Even with digital file delivery, there are headaches involved!
Typically for a given client, I need to send the commercials to five or so TV stations. Each representative of course needs to know when the spot was uploaded, the file name, etc. If we are on a time crunch to get on air for the next day, they want to know when it is being uploaded, how much longer, etc. So, I would have to be physically sitting in front of the computer monitoring each FTP upload. I didn’t like this because sometimes I would need to go out and film something for another client or something.
Let’s not forget about trying to email the preview files to the clients as I already mentioned! For some that couldn’t even receive a video attachment due to their IT department’s security policies, I would have to either upload it to vimeo or youtube, unlist it and let them view that way. Yeah, that works, but when getting into multiple versions and such, it just gets too cluttered and too many places to do things. Oh yeah, some clients couldn’t even access vimeo or youtube due to IT restrictions.
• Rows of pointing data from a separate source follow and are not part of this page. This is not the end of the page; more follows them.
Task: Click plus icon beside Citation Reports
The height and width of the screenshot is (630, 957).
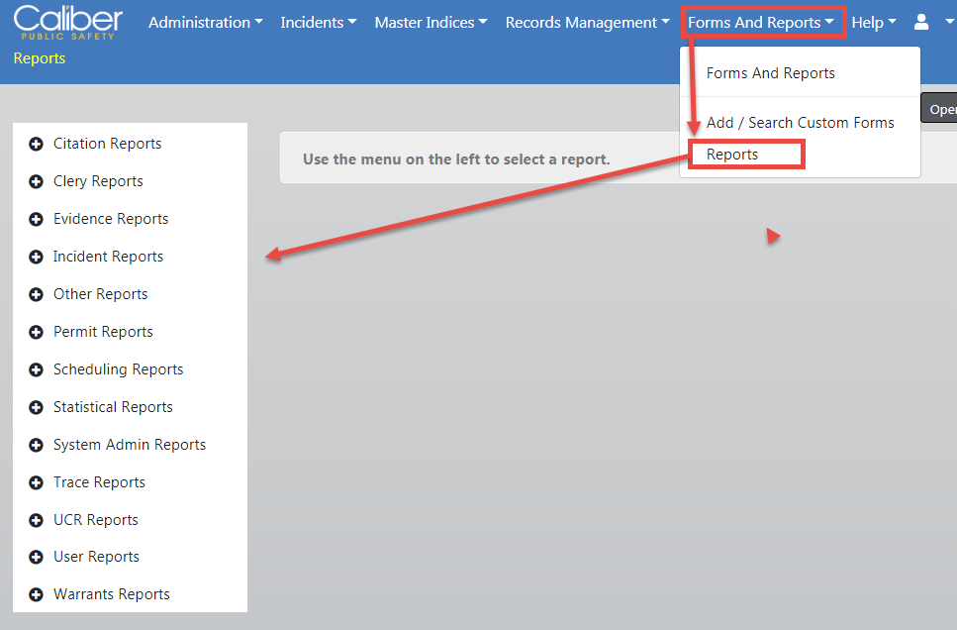Action: 36,144
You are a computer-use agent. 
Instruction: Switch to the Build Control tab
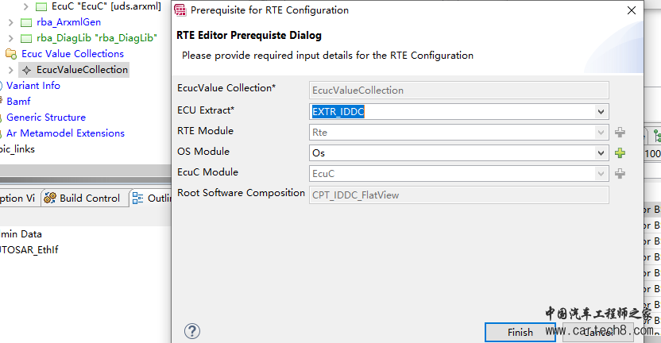pyautogui.click(x=82, y=198)
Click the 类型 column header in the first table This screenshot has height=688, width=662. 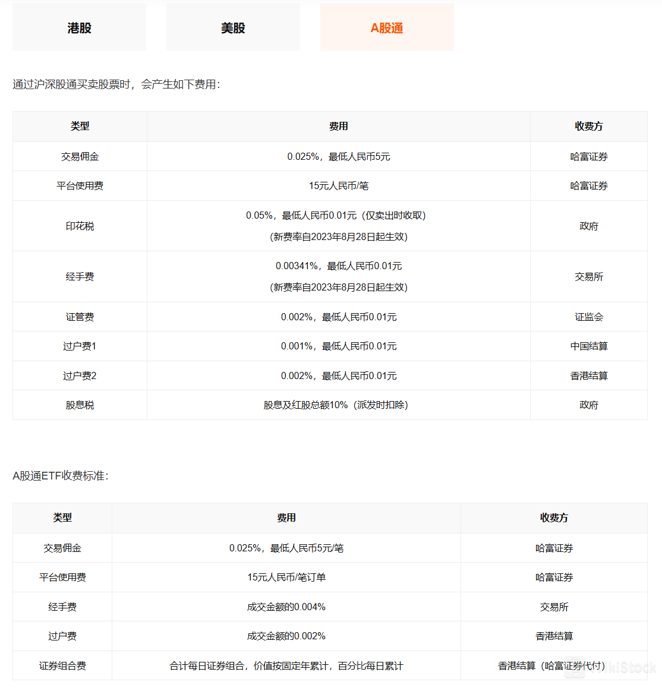point(79,127)
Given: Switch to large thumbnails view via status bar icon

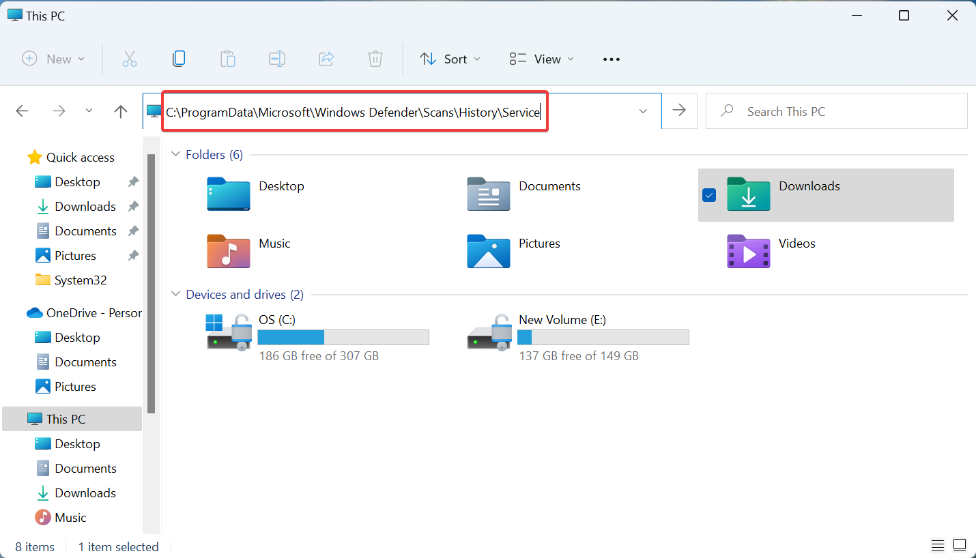Looking at the screenshot, I should tap(959, 546).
So how to share video files with all of these people?
I explored several options for sharing files. Some were online services such as Dropbox, and others were self-hosted solutions that I could run on a server in my office such as OwnCloud, Pydio, Projectsend, and more. The online services had great user interfaces and seemed good, but those very large files I’d sometimes have to deal with were excruciating waiting to upload and download. I needed something to eliminate the time for transfers from the cloud. The self hosted methods eliminated that. If I was waiting on a 4 GB file from someone, they could just upload to my network and I could copy to an edit station within seconds instead of an hour or more. The problem I ended up finding was sending the final videos to the TV stations and networks. I was able to share those files to the station reps, but they didn’t have time to download them… the policies for most of the stations was for someone to upload to their FTP servers. Ugh.
I got tired of limitations, so I built my own file server.
Being proficient with technology and having built some websites in the past, I figured that I could take the time I spent on testing all the different paid and open source solutions and build my own system.